Limpinhos e sujos de sangue

Me impressiona como nossa sociedade anda asséptica. Nos achamos os mais limpinhos, ou pelo menos lutamos para ser. As descobertas científicas recentes nos permitiram …

Me impressiona como nossa sociedade anda asséptica. Nos achamos os mais limpinhos, ou pelo menos lutamos para ser. As descobertas científicas recentes nos permitiram conhecer e ver coisas que nunca antes tínhamos consciência. Ou alguém aí, com mais de 30 anos, vai dizer que sua mãe falava em ácaros?
Outra descoberta fundamental foi de fato a necessidade da higiene. Os médicos não se cansam de dizer que o simples ato de lavar as mãos e os alimentos (hortifrutigranjeiros) já afasta uma grande parte de doenças.
Mas saber de microorganismos que habitam o nosso carpete, saber que a higiene é importante, também nos trouxe um outro efeito colateral, este nocivo.
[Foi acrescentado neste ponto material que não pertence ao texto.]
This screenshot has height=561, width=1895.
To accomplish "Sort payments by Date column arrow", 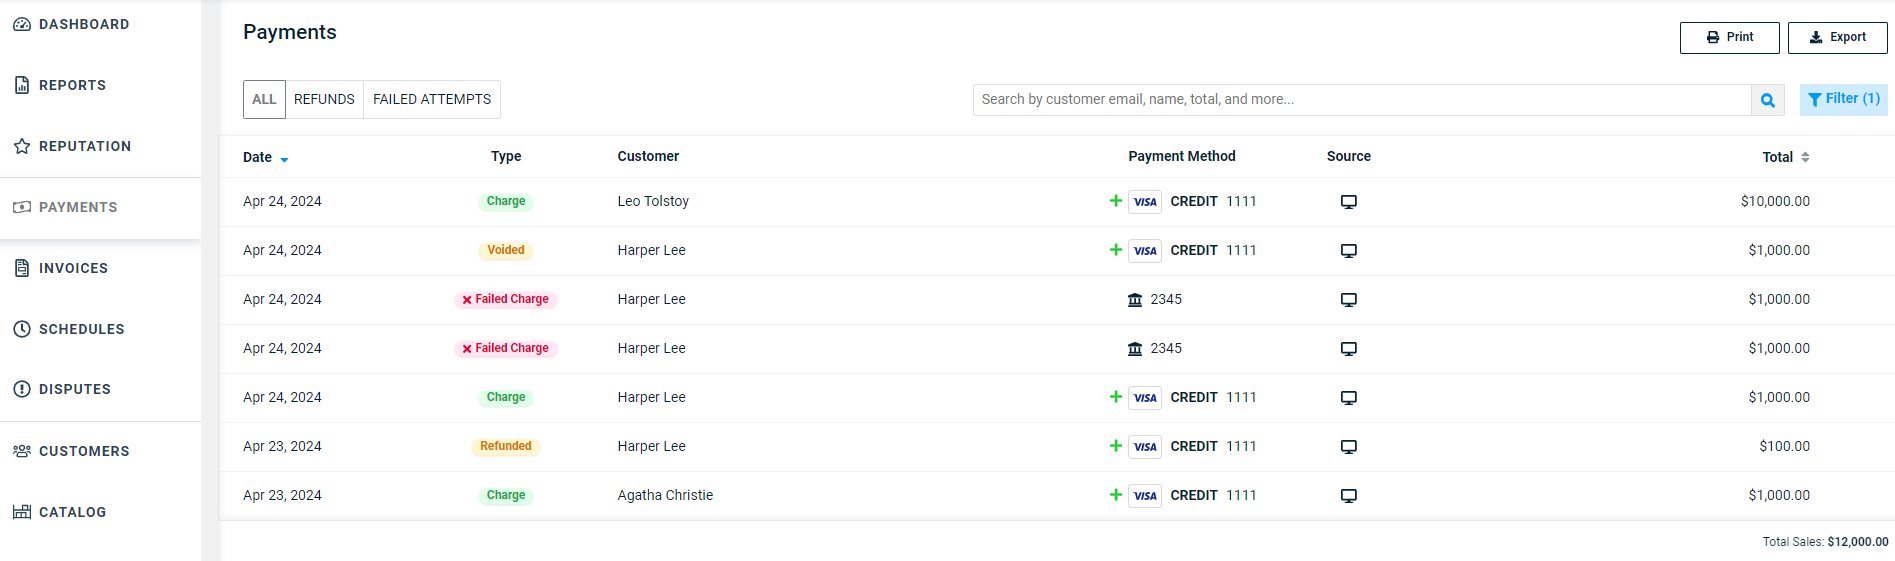I will coord(284,160).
Começamos a nos tornar verdadeiros obsessivos por limpeza, assepsia e cuidados.
Numa crônica recente publicada em Zero Hora, que infelizmente não lembro se de autoria de Lya Luft ou Martha Medeiros (a autora que me perdoe), ela dizia que, no seu tempo, as mães, para combaterem os piolhos, colocavam um saco plástico na cabeça das crianças e enchiam de Neocid. E que nenhuma morreu ou ficou doida por causa disto. (Minha mãe fez isto também. Alguns dirão que é por isto que sou assim, mas posso afirmar que o motivo não é este.)
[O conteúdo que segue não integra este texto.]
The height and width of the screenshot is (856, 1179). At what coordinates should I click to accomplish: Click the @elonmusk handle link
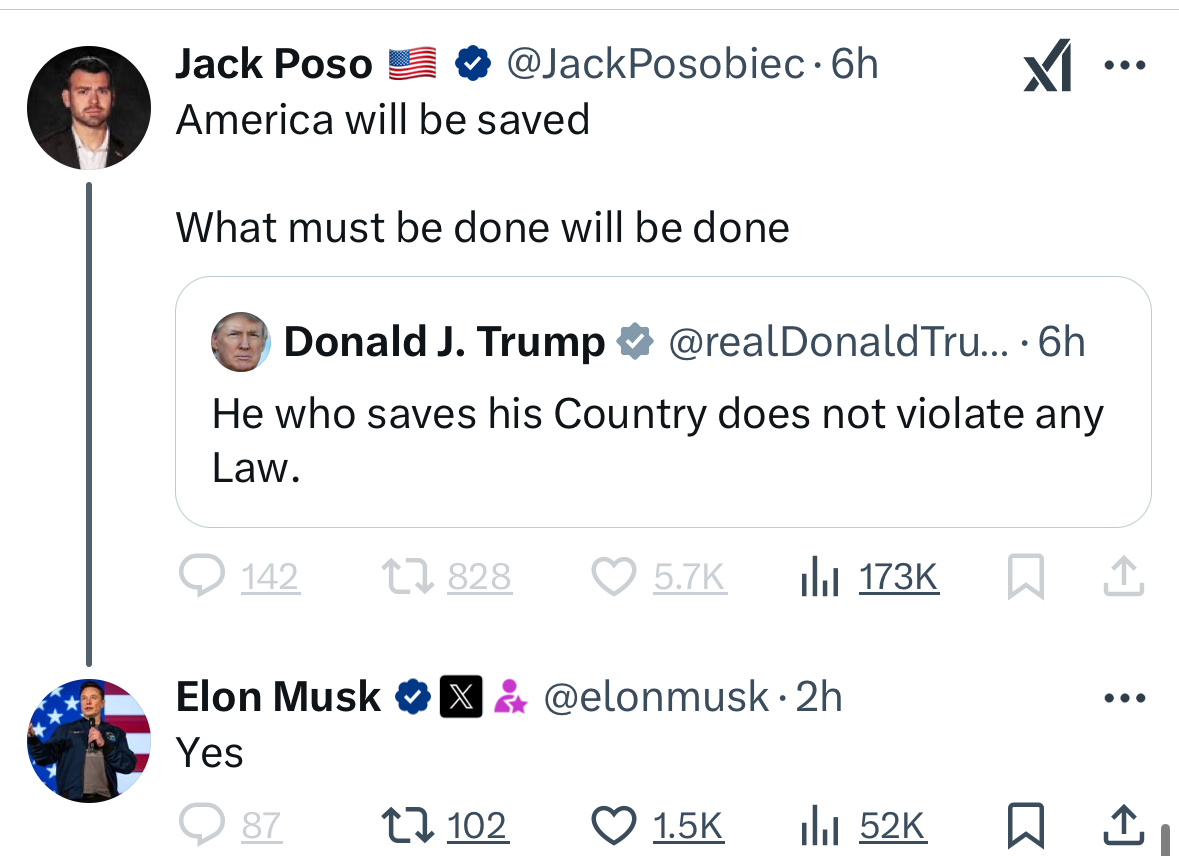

Ainda na crônica, a autora dizia que, se fosse hoje, ia ser um escândalo, iam levar a criança imediatamente para o hospital, exames, tomografia computadorizada. Claro que não defendo a volta do Neocid. Muito menos sou contra a evolução tecnológica e científica, muitíssimo pelo contrário. Mas nos tornamos obcecados com a idéia de limpeza.
Outro exemplo: os filmes de ficção cientítica de minha infância sempre retratavam um ambiente limpíssimo, roupas sem um fio fora do lugar. E por quê? Me ocorre uma idéia. A evolução foi associada à idéia de limpeza. A terra, a natureza, ficaram vinculadas a atraso e sujeira. Pois é. Agora somos limpos, evoluídos. Conseguimos debelar o selvagem que vivia dentro (e fora, muitos anos atrás) de cada um de nós. Chegamos ao futuro.
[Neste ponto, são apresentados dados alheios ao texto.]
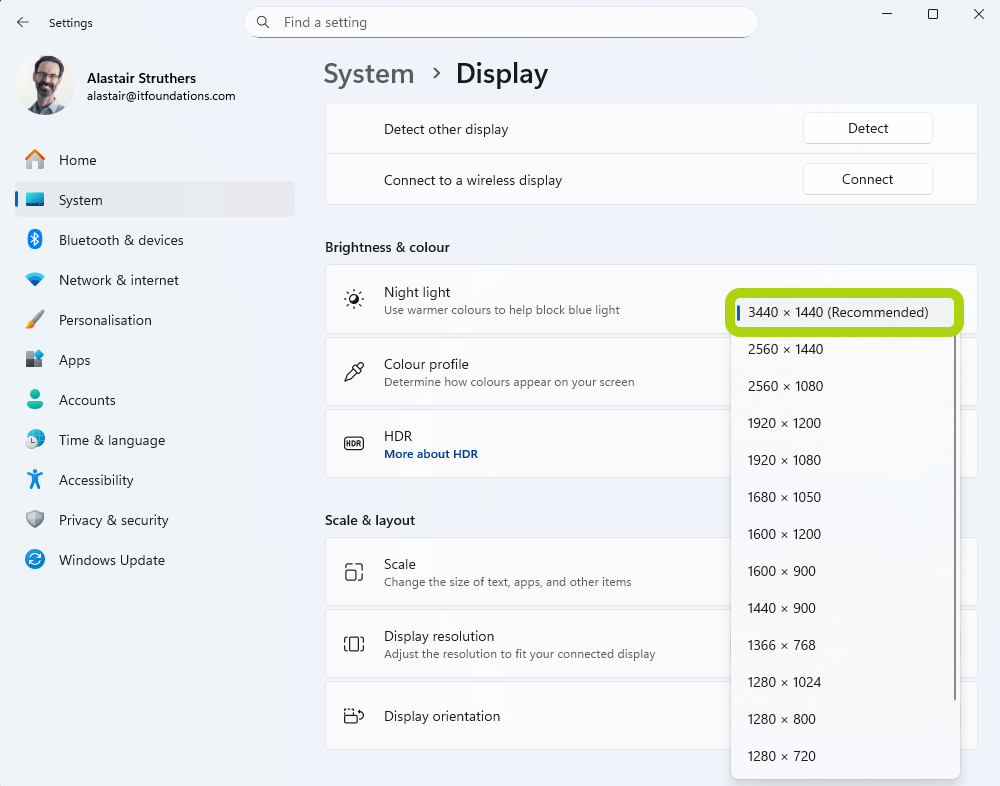Click the Detect button for other displays
Viewport: 1000px width, 786px height.
point(867,128)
Chegamos ao futuro limpinhos e com as mãos sujas de sangue. Das milhares de mortes do atentado de 11 de setembro, da Guerra do Iraque, do atentado de ontem em Madrid. A síntese é clara: por mais que esterilizemos tudo no mundo, volta e meia emerge a besta-fera que vive em cada um de nós, os ácaros que vivem em nossa alma se manifestam, como aliens em busca de alimento. Claro que terroristas são bestas-fera integralmente e que nós, pessoas comuns, não sairemos por aí matando pessoas (embora muitas vezes seja nosso desejo, freado pelo superego e pela civilização. Quem já não disse inúmeras vezes: "Tenho vontade de matar o fulano?").
Mas por que esta verdadeira obsessão em negarmos de forma peremptória nossa condição humana? De que temos, sim, desejos, raiva, medo, alegria? Por mais que tenhamos nos transformado em seres equilibrados, racionais e limpinhos, acabamos (nós, civilização) delegando poder às bestas-feras: nos EUA, elegendo um presidente belicista; no Brasil, achando que conseguiremos nos proteger blindando carros, erguendo muros, eletrificando muros, tendo cães de guarda, guarda-costas.
Nada, nem o mais potente Sterilair consegue esterilizar nossas almas de nossos instintos primitivos. Ainda bem, pois isto é o que nos faz humanos. Talvez se, somente em matéria de sentimentos e não de ciência, fôssemos mais primitivos e menos limpinhos, vivêssemos em um mundo melhor.